Aufwendungen für die Beschäftigung von privaten Arbeitskräften durch eine vollstationär untergebrachte Person keine außergewöhnliche Belastung

Es kann keine außergewöhnliche Belastung für die Beschäftigung ambulanter Pflegekräfte berücksichtigt werden, wenn der Steuerpflichtige nicht nachvollziehbar darlegt und nachweist, welchen zusätzlichen pflegerischen Bedarf er trotz der Unterbringung in einem vollstationären Pflegeheim hatte, und dass und warum dieser nicht vom Pflegeheim gedeckt werden konnte. So entschied der Bundesfinanzhof (Az. VI R 55/15).

Die Klägerin machte als Erbin ihrer verstorbenen Mutter in deren Steuererklärungen u. a. außergewöhnliche Belastungen für Kosten zwischen jeweils ca. 50.000 bzw. 60.000 Euro in den Jahren 2009 bis 2012 wegen der Beschäftigung von privaten Pflegekräften geltend. Das Finanzamt und das Finanzgericht berücksichtigten diese Kosten nicht.

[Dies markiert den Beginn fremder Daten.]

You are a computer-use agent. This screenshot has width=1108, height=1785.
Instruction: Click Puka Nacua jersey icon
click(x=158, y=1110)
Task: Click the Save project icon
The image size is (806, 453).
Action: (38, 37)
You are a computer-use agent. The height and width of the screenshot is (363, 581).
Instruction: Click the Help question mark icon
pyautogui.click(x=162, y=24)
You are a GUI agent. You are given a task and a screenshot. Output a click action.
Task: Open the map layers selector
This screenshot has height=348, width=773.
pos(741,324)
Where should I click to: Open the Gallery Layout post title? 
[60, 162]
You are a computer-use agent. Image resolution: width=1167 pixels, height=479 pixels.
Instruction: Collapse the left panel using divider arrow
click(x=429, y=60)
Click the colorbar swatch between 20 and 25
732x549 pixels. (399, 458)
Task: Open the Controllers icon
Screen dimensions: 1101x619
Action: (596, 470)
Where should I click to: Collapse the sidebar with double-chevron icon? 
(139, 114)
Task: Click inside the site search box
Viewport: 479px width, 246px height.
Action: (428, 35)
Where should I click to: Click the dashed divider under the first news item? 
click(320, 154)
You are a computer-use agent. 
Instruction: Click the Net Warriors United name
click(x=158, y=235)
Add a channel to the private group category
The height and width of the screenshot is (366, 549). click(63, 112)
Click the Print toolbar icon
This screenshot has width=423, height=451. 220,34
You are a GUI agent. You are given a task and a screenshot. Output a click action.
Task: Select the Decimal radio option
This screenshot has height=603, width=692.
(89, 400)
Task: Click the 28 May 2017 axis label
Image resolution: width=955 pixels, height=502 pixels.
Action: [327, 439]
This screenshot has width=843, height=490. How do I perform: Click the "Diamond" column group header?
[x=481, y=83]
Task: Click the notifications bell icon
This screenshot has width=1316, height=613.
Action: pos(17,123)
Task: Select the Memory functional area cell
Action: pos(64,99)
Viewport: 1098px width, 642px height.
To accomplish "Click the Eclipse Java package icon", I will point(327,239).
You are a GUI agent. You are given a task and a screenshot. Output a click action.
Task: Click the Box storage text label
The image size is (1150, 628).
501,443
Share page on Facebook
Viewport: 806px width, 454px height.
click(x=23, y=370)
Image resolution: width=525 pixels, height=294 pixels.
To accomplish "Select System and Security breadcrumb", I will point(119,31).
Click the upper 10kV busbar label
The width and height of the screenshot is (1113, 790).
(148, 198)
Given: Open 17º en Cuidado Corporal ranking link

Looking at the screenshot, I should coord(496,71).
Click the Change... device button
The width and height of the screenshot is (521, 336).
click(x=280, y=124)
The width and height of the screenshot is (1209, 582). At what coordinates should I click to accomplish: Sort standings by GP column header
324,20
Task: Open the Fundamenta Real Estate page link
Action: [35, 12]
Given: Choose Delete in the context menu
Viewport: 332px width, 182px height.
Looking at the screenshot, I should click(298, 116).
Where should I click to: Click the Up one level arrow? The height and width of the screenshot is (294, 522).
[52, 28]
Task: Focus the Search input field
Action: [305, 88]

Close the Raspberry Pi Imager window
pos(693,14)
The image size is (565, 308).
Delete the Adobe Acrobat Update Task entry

Der BFH gab dem Finanzgericht in diesem Punkt Recht. Aus dem im Einspruchsverfahren vorgelegten privatärztlichen Attest ergebe sich weder ein über den in den Gutachten des Medizinischen Dienstes festgestellter hinausgehender Pflegebedarf noch erschließe sich, zu welchen Pflegeleistungen die privaten Arbeitskräfte – zumal in dem tatsächlich entlohnten Umfang – herangezogen wurden. Der Aufforderung des Finanzamts, eine Bescheinigung der Heimleitung über die Notwendigkeit einer zusätzlichen Pflege vorzulegen, sei die Klägerin ebenfalls nicht nachgekommen.